===== SEITENAUSZUG
So kommt das also heute an, was einmal als völkerverbindendes Friedensprojekt gestartet ist: ein angeblich ideologisch angerührter Einheitsbrei. Bei uns am Telefon ist jetzt Karl Lamers, der langjährige Europapolitiker der CDU. Guten Tag, Herr Lamers.
Karl Lamers: Hallo, Herr Kapern. Guten Tag.
"Europa ist die Antwort der Europäer auf die Globalisierung"
Kapern: Herr Lamers, ziehen wir den Kreis doch mal ein bisschen größer. Schlagbäume runter, Grenzen zu, Abschottung gegenüber den anderen, ob innerhalb oder außerhalb der EU - das scheint die Botschaft zu sein, die die Bürger derzeit überall in der EU, aber auch bei jeder Gelegenheit aussenden. Was haben Sie als Europapolitiker falsch gemacht?
==========
===== DATENAUSZUG
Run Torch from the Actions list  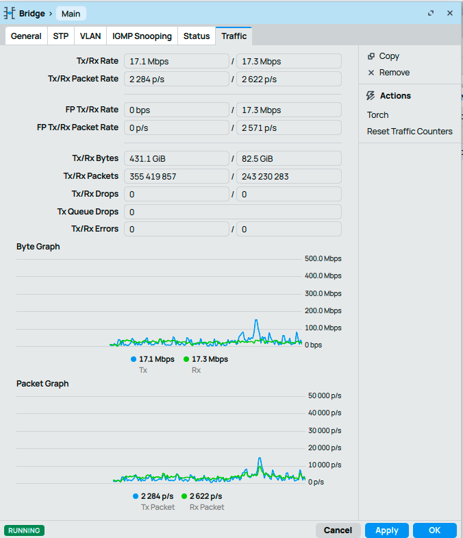click(377, 115)
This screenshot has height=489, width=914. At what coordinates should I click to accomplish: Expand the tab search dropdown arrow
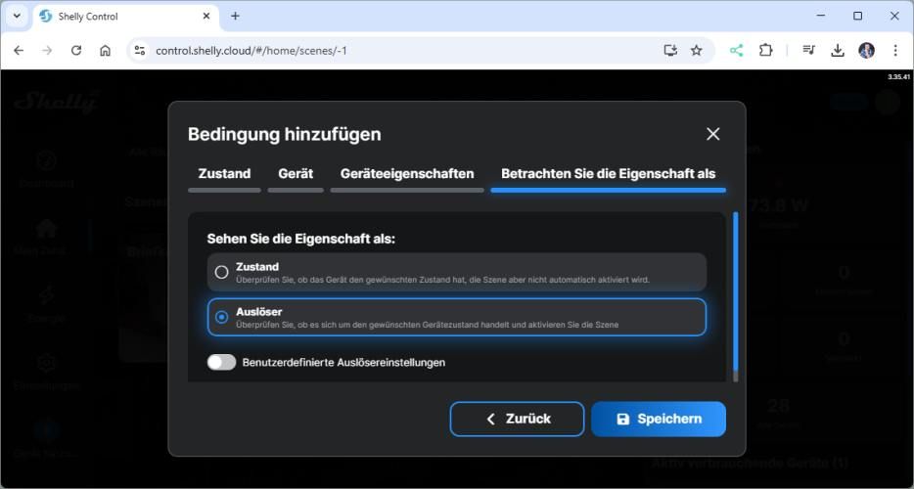17,16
==========
DEINE AUFGABE ::
Wie lautet der Seitenauszug ab den Worten mit „Kapern: Herr Lamers, ziehen“ bis einschließlich „Europapolitiker falsch gemacht?“? Gib diese Stelle Wort für Wort wieder. Die Daten werden hierfür nicht gebraucht.

LÖSUNG ZUR AUFGABE ::
Kapern: Herr Lamers, ziehen wir den Kreis doch mal ein bisschen größer. Schlagbäume runter, Grenzen zu, Abschottung gegenüber den anderen, ob innerhalb oder außerhalb der EU - das scheint die Botschaft zu sein, die die Bürger derzeit überall in der EU, aber auch bei jeder Gelegenheit aussenden. Was haben Sie als Europapolitiker falsch gemacht?